Start of Block

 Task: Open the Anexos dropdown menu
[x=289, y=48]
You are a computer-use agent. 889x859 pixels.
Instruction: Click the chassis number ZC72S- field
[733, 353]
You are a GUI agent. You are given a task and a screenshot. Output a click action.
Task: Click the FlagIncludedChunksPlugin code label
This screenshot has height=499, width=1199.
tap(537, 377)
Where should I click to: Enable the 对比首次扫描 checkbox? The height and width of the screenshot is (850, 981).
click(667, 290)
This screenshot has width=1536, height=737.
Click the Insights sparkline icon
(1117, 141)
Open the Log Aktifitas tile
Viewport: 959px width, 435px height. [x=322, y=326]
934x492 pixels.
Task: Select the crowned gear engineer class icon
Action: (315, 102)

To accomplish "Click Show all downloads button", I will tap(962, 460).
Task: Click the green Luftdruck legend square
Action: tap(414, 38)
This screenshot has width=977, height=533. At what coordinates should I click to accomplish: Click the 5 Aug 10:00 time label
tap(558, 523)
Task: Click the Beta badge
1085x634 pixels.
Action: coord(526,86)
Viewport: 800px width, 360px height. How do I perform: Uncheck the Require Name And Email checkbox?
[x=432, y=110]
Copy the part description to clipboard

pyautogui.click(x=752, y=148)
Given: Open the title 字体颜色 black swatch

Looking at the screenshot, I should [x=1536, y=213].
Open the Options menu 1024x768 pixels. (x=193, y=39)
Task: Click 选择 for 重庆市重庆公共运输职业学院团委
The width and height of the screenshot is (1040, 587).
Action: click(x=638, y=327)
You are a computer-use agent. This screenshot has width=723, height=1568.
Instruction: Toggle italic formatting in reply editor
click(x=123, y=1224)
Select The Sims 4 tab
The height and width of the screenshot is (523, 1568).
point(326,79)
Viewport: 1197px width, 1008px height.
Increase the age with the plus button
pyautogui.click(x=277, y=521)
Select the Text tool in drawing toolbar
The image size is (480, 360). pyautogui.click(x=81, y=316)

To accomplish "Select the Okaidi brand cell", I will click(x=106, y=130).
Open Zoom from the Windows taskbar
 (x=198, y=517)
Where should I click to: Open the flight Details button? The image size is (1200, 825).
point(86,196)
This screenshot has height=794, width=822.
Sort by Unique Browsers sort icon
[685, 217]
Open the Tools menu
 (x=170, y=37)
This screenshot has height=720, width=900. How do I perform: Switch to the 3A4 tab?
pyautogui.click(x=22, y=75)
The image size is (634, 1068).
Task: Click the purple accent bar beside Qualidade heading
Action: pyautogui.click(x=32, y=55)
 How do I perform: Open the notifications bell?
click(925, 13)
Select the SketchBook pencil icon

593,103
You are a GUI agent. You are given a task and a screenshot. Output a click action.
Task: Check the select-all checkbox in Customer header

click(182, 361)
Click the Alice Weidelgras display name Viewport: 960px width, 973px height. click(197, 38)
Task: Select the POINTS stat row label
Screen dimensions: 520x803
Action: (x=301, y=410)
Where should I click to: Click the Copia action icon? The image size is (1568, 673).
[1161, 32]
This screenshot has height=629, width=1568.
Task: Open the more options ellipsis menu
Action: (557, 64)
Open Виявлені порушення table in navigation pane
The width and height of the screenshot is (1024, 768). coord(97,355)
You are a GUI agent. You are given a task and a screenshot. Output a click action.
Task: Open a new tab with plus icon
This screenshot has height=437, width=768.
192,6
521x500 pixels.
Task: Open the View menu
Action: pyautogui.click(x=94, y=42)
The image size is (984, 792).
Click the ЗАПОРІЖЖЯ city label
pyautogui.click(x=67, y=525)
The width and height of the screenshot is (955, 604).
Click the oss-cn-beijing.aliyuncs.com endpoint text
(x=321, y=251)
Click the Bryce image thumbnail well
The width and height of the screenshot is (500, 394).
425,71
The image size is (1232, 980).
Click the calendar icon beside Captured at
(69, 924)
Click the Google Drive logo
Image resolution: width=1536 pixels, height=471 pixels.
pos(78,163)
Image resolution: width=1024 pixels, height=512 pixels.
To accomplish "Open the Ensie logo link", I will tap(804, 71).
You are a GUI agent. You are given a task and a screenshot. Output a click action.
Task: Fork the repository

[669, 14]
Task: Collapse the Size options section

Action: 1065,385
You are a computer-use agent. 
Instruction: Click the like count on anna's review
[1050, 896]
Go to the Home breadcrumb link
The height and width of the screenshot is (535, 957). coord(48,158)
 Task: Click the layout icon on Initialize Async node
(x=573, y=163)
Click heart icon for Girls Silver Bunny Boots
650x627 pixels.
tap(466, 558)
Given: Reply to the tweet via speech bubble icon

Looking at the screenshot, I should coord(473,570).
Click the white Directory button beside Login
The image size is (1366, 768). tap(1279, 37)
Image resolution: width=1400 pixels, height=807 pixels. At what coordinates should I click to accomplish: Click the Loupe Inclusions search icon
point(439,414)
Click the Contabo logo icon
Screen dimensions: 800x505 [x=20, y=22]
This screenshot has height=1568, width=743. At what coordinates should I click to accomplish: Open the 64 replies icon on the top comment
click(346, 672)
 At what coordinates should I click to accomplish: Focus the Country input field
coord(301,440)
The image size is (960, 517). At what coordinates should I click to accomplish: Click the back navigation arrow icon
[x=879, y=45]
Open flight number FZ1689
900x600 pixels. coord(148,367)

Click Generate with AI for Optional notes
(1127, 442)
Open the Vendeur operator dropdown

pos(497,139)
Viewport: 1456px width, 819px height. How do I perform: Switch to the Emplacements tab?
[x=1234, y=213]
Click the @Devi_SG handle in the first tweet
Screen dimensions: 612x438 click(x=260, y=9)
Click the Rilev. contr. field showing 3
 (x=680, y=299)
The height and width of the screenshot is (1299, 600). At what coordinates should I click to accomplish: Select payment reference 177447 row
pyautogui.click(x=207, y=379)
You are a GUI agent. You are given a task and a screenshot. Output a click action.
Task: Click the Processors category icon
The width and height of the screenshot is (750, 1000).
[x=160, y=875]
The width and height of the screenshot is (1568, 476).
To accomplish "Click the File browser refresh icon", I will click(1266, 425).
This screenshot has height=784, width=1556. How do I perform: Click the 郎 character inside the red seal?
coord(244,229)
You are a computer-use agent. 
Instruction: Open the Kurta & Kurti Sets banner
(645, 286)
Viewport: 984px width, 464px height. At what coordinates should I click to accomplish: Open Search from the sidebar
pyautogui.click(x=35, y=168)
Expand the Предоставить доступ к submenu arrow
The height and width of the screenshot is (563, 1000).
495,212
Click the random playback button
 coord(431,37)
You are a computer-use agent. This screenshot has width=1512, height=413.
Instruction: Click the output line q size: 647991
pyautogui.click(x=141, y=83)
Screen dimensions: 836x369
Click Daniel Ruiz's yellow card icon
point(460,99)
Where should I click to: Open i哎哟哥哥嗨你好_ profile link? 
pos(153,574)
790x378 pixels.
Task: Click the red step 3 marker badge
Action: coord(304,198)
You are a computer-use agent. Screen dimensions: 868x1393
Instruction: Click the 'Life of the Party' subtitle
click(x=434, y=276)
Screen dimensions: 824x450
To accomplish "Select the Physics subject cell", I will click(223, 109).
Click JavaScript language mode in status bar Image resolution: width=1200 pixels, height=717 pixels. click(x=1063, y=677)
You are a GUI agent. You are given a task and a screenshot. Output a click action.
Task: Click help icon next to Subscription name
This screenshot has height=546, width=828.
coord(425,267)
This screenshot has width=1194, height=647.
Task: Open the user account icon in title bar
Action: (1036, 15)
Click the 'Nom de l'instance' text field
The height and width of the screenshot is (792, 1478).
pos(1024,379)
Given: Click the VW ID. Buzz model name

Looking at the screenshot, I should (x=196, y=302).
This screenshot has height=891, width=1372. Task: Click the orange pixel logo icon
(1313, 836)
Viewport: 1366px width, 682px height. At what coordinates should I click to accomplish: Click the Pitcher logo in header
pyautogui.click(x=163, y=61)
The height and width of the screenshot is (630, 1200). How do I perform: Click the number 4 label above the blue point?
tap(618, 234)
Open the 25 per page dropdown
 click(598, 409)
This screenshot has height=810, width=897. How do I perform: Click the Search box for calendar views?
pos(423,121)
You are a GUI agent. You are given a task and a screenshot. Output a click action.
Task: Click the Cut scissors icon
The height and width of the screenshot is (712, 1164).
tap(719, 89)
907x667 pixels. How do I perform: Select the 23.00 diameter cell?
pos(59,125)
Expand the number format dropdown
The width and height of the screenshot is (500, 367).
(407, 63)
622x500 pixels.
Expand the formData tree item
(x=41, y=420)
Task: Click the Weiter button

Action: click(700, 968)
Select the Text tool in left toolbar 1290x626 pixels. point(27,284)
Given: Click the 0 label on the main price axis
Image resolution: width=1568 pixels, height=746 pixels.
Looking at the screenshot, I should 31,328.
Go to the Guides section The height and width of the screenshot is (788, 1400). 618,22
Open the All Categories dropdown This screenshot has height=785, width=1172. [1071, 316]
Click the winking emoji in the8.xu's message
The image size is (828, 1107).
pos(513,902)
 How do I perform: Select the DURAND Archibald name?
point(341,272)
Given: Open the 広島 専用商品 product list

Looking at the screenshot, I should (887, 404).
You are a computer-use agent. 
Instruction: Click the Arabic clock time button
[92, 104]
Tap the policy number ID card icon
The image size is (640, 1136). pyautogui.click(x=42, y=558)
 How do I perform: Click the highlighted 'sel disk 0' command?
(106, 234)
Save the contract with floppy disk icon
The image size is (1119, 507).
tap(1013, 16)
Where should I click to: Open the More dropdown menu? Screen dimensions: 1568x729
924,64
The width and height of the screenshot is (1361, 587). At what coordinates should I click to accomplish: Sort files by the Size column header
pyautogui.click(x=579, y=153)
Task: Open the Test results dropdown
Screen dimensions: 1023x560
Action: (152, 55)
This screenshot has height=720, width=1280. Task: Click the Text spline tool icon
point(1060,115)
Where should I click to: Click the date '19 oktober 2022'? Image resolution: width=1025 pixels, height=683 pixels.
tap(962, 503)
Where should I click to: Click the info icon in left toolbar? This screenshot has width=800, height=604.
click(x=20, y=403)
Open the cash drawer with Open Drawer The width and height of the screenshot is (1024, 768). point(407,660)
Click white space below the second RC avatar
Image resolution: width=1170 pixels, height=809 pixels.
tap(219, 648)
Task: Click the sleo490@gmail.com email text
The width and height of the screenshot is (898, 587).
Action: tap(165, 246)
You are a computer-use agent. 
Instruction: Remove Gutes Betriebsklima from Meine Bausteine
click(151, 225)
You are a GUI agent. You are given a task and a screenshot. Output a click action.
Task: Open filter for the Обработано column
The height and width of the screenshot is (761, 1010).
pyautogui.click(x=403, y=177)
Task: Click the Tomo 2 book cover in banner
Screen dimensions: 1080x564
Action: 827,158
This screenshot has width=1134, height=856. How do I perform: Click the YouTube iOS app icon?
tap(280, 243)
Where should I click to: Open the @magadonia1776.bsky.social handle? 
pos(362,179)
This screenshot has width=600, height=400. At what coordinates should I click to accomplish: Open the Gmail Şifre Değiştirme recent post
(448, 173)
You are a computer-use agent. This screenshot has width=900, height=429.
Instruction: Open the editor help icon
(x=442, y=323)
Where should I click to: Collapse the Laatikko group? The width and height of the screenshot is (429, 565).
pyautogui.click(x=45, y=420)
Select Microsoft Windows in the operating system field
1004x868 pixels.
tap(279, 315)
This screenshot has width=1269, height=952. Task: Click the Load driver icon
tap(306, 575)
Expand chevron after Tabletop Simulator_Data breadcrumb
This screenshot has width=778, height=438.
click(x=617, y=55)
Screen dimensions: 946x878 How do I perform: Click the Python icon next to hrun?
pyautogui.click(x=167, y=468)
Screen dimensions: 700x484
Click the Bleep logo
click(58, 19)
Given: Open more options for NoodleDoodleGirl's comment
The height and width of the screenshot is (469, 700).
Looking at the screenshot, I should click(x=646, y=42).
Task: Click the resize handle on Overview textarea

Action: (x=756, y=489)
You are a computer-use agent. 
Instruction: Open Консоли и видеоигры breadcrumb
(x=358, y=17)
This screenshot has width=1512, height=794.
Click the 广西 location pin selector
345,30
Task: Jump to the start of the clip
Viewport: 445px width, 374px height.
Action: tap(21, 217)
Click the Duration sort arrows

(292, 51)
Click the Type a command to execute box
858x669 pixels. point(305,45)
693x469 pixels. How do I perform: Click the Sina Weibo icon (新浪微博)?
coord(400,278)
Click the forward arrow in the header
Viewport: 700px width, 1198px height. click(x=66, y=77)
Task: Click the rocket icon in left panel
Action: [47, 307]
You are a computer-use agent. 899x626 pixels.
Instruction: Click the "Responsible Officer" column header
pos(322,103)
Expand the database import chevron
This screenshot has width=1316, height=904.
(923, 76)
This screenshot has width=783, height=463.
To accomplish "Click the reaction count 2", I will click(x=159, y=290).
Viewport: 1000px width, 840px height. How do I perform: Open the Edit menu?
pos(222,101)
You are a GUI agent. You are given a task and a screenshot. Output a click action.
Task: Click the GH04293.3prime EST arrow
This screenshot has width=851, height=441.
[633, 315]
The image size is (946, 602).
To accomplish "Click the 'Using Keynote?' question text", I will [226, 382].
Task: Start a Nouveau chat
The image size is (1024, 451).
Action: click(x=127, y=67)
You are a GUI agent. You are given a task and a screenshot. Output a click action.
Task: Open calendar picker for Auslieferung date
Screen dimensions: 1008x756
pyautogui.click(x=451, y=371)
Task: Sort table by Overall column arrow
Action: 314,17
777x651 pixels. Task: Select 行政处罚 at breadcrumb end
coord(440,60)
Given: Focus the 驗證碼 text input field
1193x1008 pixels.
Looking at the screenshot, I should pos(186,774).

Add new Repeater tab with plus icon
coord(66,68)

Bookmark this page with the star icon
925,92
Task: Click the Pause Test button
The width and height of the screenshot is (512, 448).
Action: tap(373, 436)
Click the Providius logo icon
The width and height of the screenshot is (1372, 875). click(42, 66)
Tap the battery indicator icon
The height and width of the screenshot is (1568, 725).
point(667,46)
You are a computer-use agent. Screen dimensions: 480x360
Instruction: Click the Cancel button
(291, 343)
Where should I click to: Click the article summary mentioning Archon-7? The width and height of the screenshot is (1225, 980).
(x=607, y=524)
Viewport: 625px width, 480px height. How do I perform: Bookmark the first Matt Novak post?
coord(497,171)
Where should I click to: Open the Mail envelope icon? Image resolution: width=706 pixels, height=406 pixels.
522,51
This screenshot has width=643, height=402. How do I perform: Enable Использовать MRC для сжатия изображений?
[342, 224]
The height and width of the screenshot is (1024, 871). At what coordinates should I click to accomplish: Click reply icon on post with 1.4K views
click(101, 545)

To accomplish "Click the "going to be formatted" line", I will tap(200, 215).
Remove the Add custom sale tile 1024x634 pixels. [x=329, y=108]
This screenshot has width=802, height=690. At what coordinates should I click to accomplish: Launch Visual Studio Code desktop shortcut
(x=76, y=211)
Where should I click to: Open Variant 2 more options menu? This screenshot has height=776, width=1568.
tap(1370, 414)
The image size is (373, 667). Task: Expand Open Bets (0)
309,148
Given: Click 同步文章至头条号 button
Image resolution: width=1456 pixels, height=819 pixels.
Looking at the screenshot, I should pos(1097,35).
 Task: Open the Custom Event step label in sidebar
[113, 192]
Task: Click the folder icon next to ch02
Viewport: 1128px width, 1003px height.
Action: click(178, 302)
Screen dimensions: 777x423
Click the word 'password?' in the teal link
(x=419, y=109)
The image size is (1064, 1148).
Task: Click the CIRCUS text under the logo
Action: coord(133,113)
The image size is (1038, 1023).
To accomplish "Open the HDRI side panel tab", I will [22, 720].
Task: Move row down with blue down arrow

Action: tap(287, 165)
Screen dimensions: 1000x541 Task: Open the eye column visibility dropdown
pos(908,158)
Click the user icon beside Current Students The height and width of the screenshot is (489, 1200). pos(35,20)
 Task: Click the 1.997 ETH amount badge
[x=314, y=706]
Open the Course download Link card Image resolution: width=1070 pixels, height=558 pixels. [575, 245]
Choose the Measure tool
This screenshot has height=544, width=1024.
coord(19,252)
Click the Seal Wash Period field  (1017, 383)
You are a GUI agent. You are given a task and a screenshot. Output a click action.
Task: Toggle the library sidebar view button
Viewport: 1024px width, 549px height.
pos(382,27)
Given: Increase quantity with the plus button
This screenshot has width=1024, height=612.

End of Block

● What is expected:
Show every line of the listing in which the string "Test" can be found.

● Solved problem:
Task: Open the Test results dropdown
Task: Click the Pause Test button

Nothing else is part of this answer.